Marine Le Pen a été condamnée à trois ans de prison, dont un ferme, aménageable sous bracelet électronique. Les réactions fusent, la gauche juge cette situation "peu compatible" avec une campagne présidentielle.
La cour d'appel de Paris a confirmé sa peine dans le cadre de l'affaire des assistants parlementaires au sein du Front national. Bien qu'elle puisse toujours se présenter à l'élection présidentielle, la classe politique se prépare à une réaction ferme face à cette décision.
"C'est une délinquante qui se présenterait à la présidentielle," a déclaré le député socialiste Boris Vallaud. Il a insisté sur le fait que "Marine Le Pen n'est pas seulement d'extrême droite, elle est aussi condamnée pour des détournements de fonds publics," illustrant ainsi la controverse qui l'entoure. Olivier Faure, quant à lui, a souligné l'importance de l'exemplarité chez un candidat à la présidence, ce qui, selon lui, n'est pas le cas ici.

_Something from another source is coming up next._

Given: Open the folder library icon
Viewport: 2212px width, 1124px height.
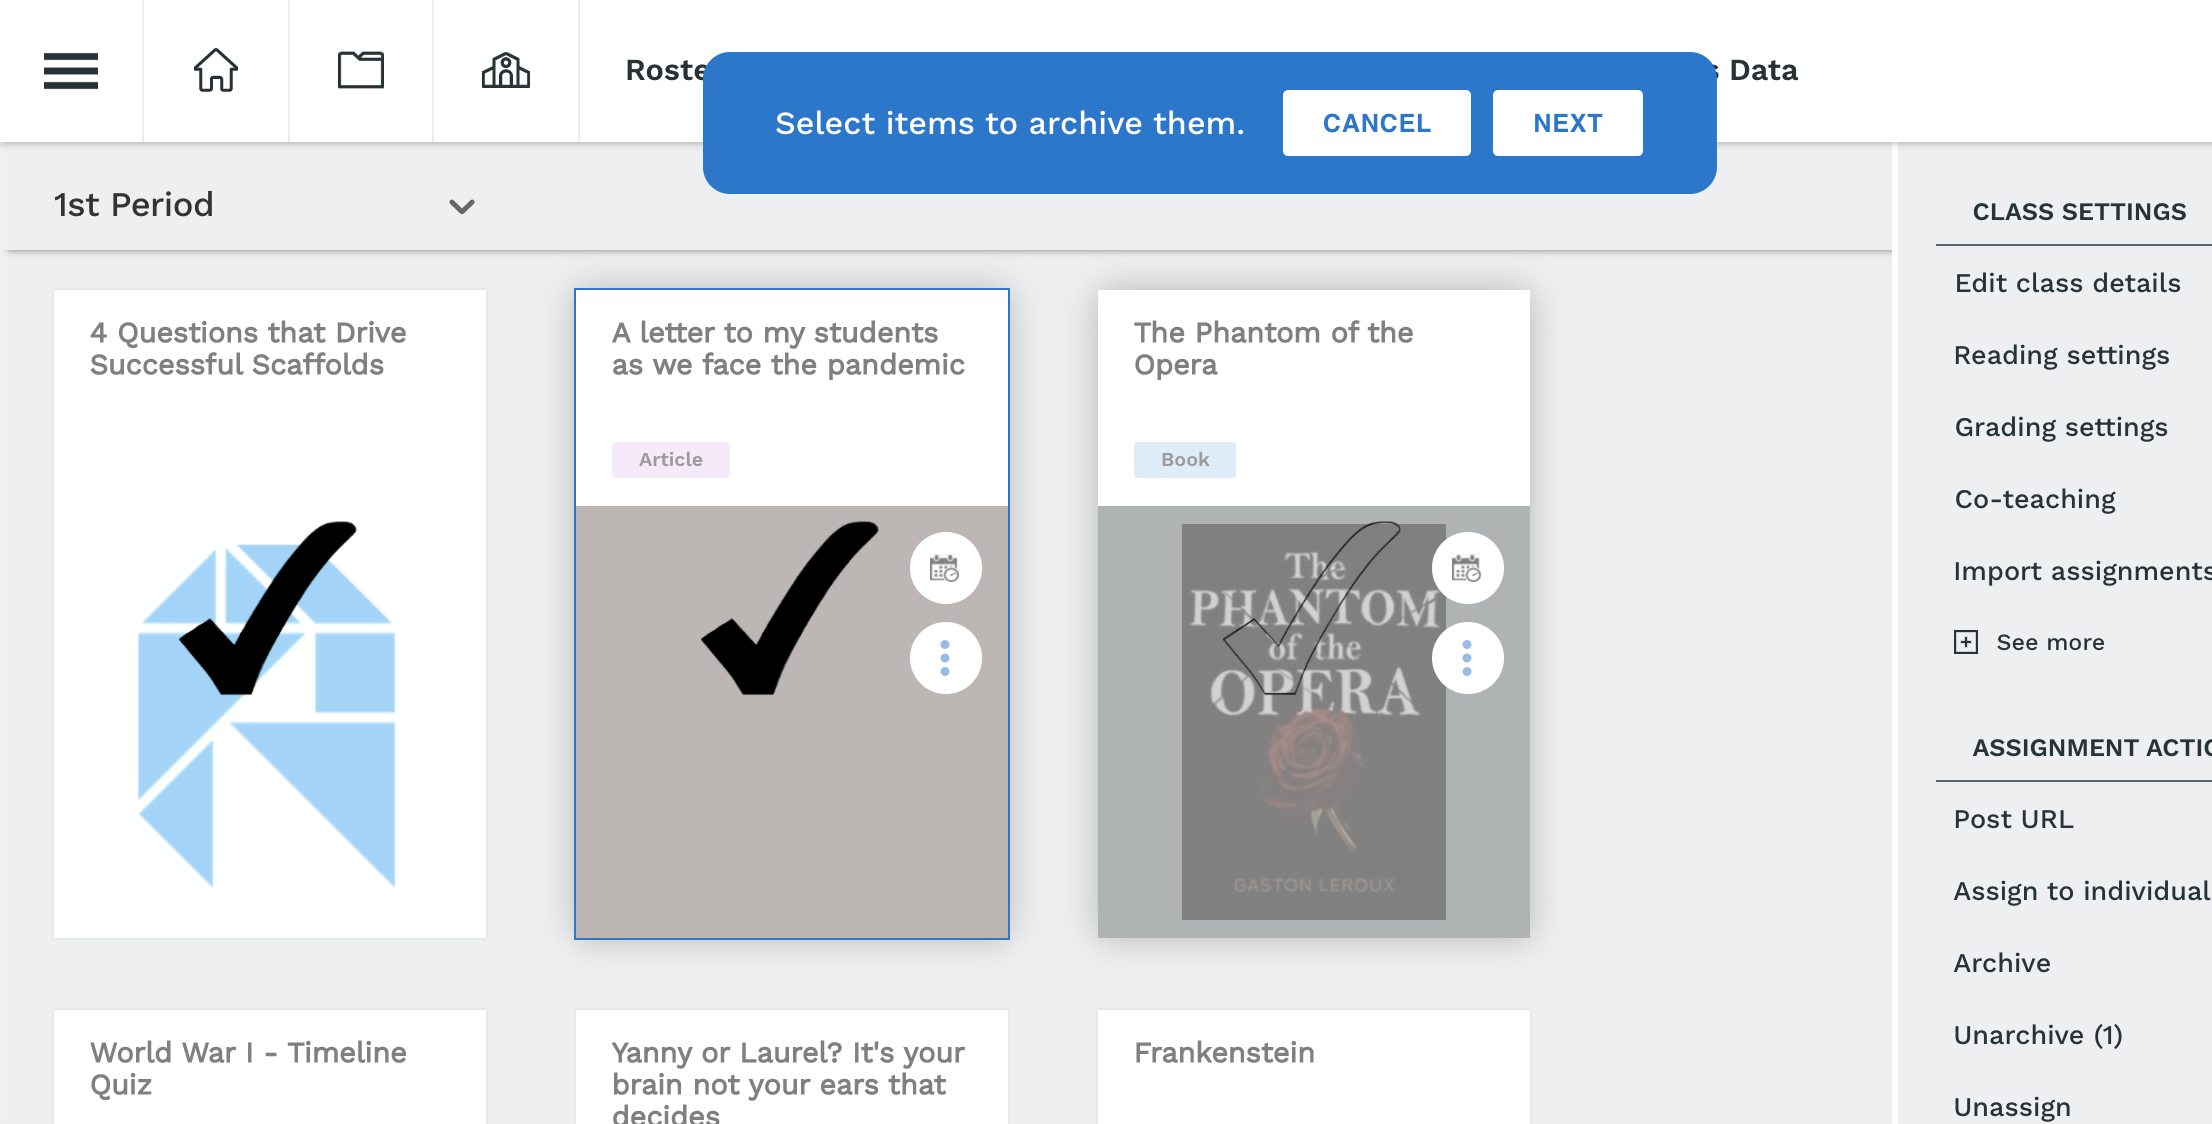Looking at the screenshot, I should [361, 71].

Marine Tondelier, à la tête des Écologistes, a également réagi, affirmant que Le Pen a bénéficié d'une "grande mansuétude" par le système judiciaire. Elle a questionné la rapidité de son appel après des années de retards orchestrés par la défense : "Aujourd'hui, j'aimerais donc que Marine Le Pen reconnaisse qu'elle est une privilégiée," a-t-elle ajouté, révélant une fracture au sein du paysage politique.